Joint Global Health Trials
Dr David Meya
Dr Rovina Ruslami
Dr Darma Imran
Associate Professor Raph Hamers
Jakarta and Bandung, Indonesia
Uganda, South Africa
June 2019 – May 2023
Trial recruitment is ongoing since January 2022
Tuberculous meningitis (TBM), the most severe form of tuberculosis (TB), results in death or neurological disability in >50% of those affected, despite current recommended four-drug combination therapy. However, these recommendations are based on data from pulmonary TB and there is little data to support this regimen in TBM.
Due to variable TB drug penetration across the blood-brain-barrier and blood-cerebrospinal fluid (CSF) barrier, optimal treatment regimens for pulmonary TB may not be the most effective option for TBM. Recent evidence suggests that high dose rifampicin administered intravenously or orally enhances central nervous system penetration and may strongly reduce mortality to TBM.

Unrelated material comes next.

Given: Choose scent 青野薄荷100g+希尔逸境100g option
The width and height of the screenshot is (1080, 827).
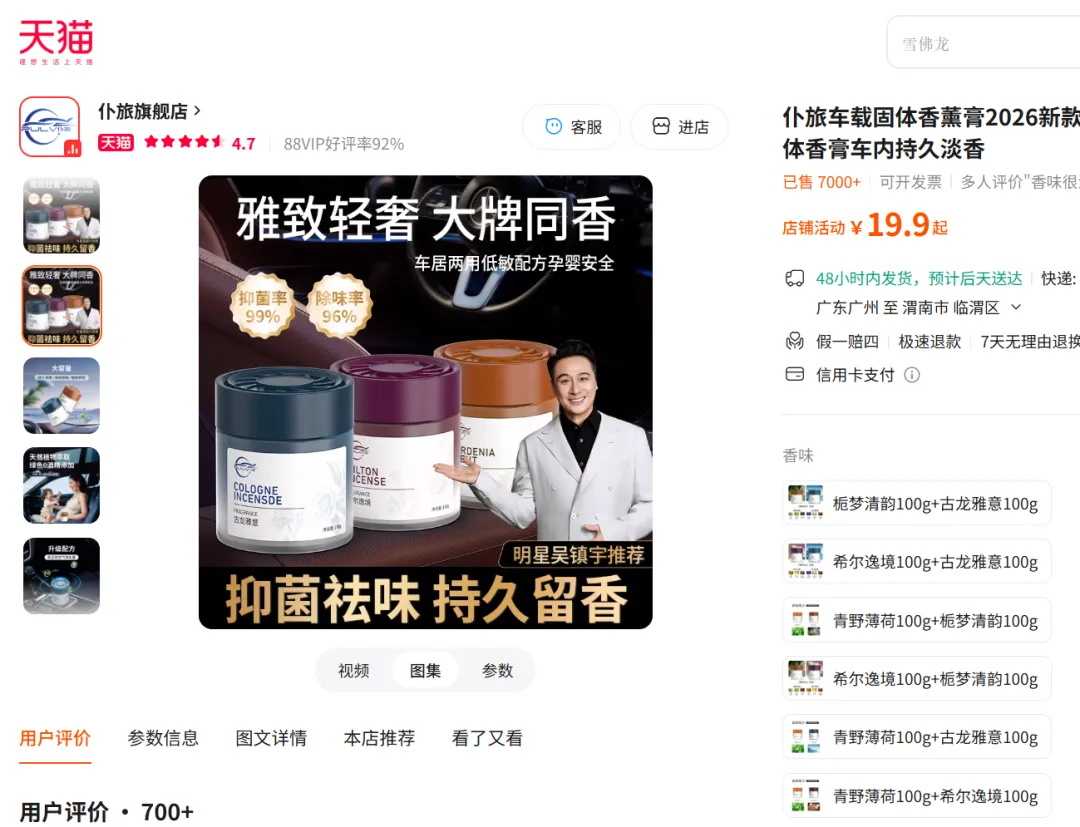Looking at the screenshot, I should click(917, 796).
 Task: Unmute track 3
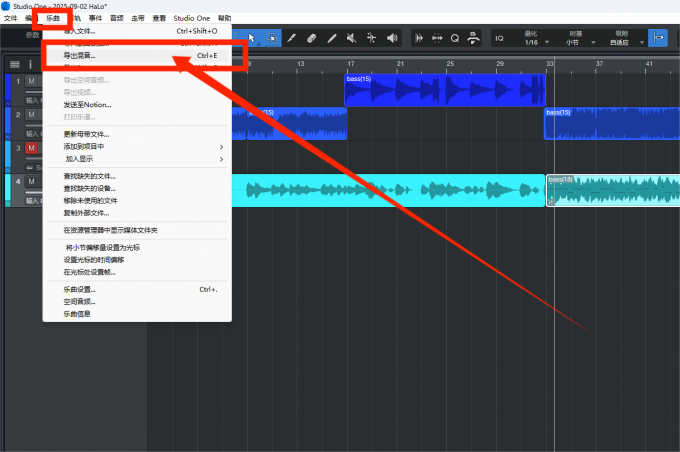coord(31,148)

We hypothesize among persons with TBM that higher dose rifampicin (~35 mg/kg), delivered orally daily for 8 weeks will improve survival compared with standard dose rifampicin (in combination with standard dose isoniazid, pyrazinamide, and ethambutol), without an excess of adverse events.
The primary objective is to determine if high dose rifampicin, delivered orally at ~35 mg/kg/day for 8 weeks, is safe and improves 6-month survival compared to standard of care (rifampicin 10 mg/kg/day) for patients with TBM.
Secondary objectives are to compare the high dose rifampicin regimen to the standard of care regimen for 12-month survival; neurological disability and functional outcomes from TBM; safety and tolerability; hospital outcomes related to TBM; subsequent neurologic deterioration; management of drug-induced liver injury.
Tertiary objectives are to describe the pharmacokinetics (PK) of high dose rifampicin in plasma and CSF, assess predictors of exposure to rifampicin in plasma and CSF, assess PK-PD relationships also considering exposures to the other first-line TB drugs and ART in HIV-infected patients, and determine the minimally desired rifampicin exposure for optimal treatment of TBM.